Les deux activistes portent un regard optimiste sur l’avenir. Même si elles reconnaissent que l’adhésion seule à l’Union européenne ne suffit pas, elle pourrait malgré tout aider à faire avancer la législation en leur faveur. En effet, Vira évoque par exemple la charte des droits fondamentaux européens dans laquelle l’orientation sexuelle est considérée comme un élément discriminatoire (article 21 de la charte), un des seuls textes où cet élément de discrimination est explicitement inscrit. « Beaucoup de personnes qui ont fui le pays se sont réfugiées ailleurs en Europe. Ils peuvent observer comment se passent les rapports entre la société et les communautés LGBT+. Ils verront un exemple positif et pourront ramener cette vision en Ukraine. Notre société a évolué, elle est prête à accepter ces textes et à intégrer ces valeurs », se convainc Vira.
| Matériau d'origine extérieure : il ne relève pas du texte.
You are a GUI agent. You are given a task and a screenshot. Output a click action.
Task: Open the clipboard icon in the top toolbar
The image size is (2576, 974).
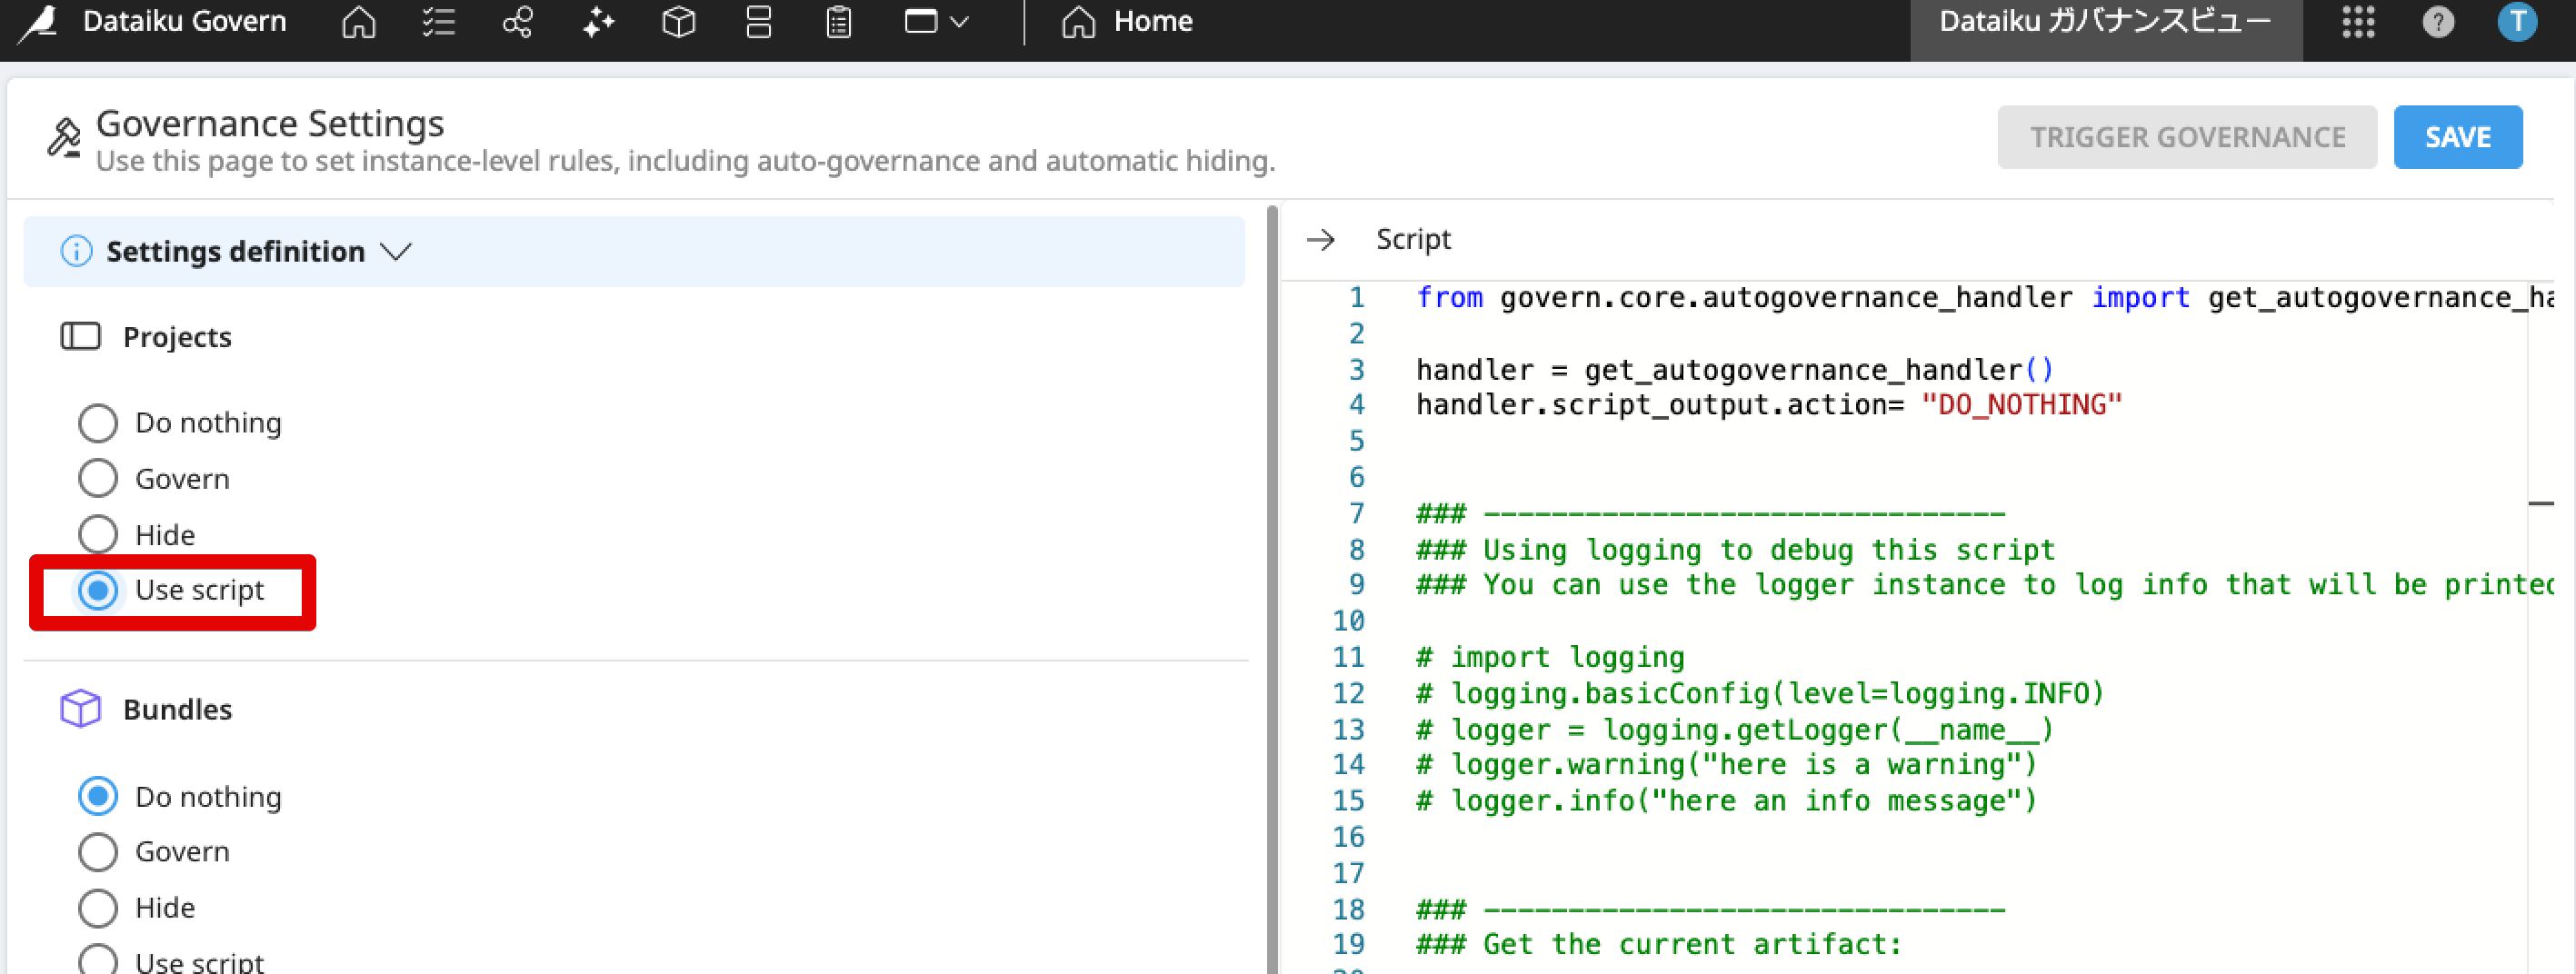click(838, 21)
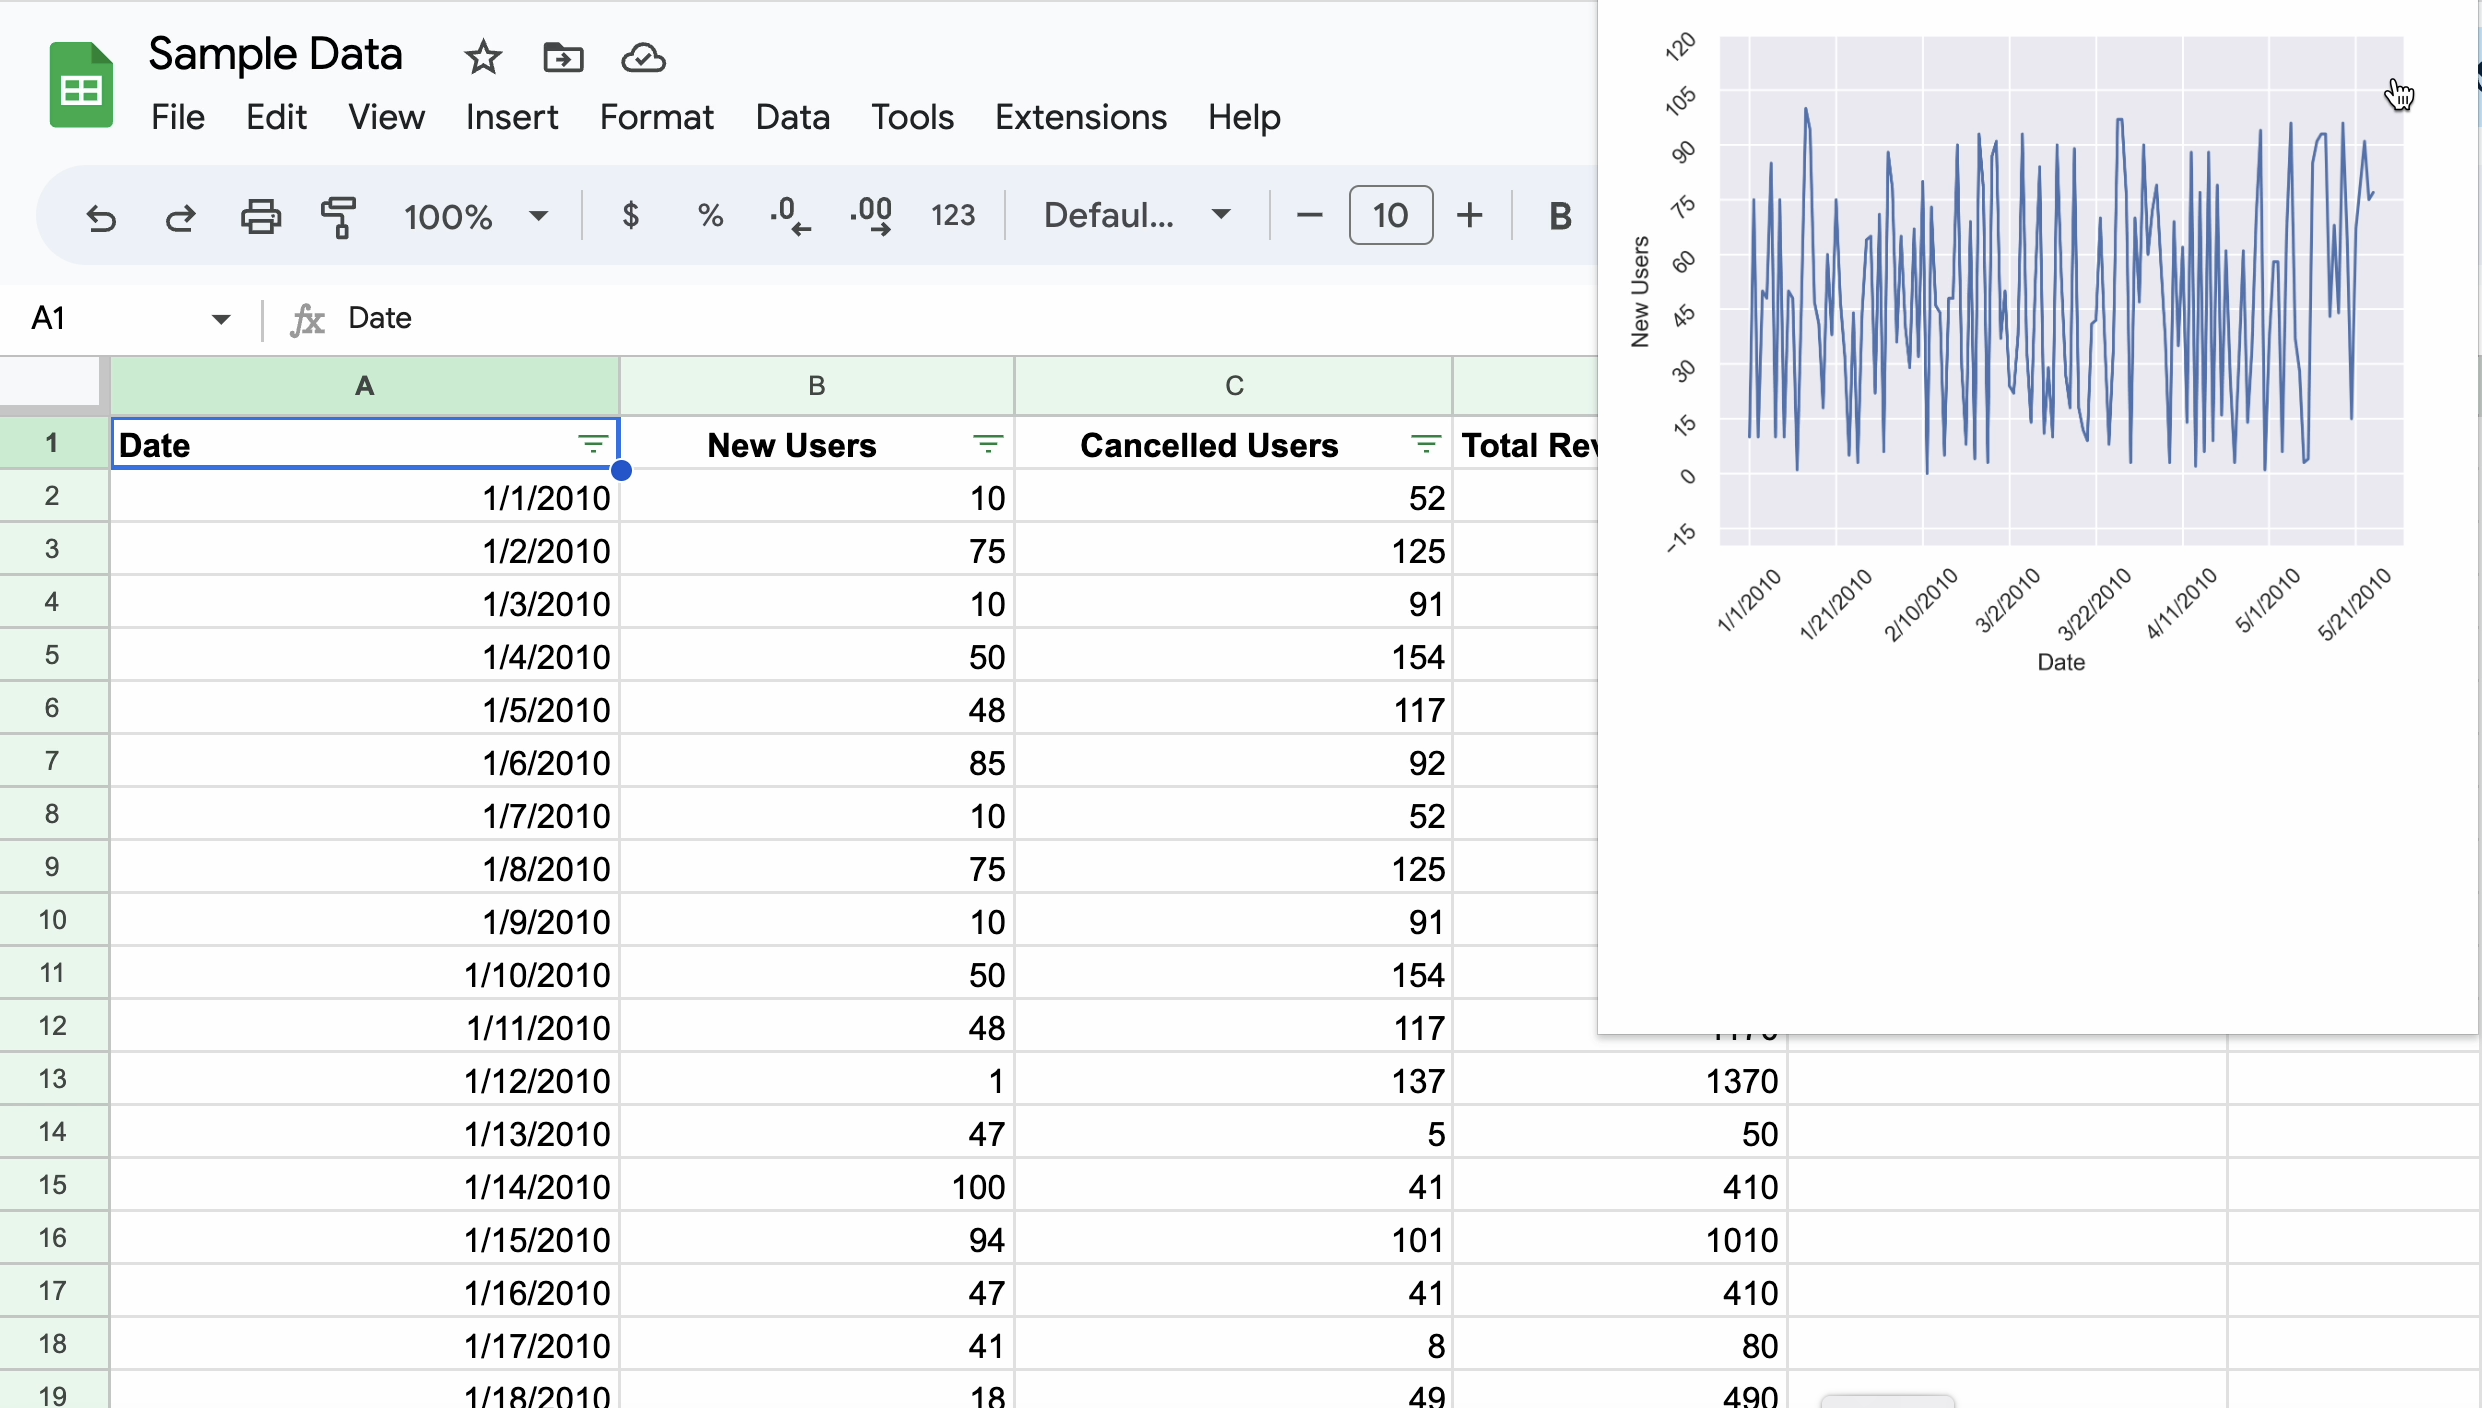This screenshot has width=2482, height=1408.
Task: Open the Date column filter
Action: (593, 444)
Avant de repartir, un détail nous interpelle. Un tatouage sur l’avant-bras droit de Vira. Une inscription en ukrainien, une ligne bleue puis une ligne jaune, en hommage à sa nation. Un « tatouage de guerre », nous apprend-elle avec un franc sourire, le regard fier. « C’est écrit “j’aime les Ukrainiennes”, parce que j’ai décidé que désormais, je ne vais tomber amoureuse que de femmes ukrainiennes ! « Tu deviens nationaliste ! » plaisante Anna en lui donnant une tape amicale sur l’épaule.

Samedi 25 juin, les deux femmes ont défilé dans le cortège de la pride parisienne, aux côtés d’Amnesty International. « Une grande joie », pour elles. Anna et Vira rentrent cette semaine chez elles, à Lviv et à Kharkiv, dans leur pays meurtri mais encore debout.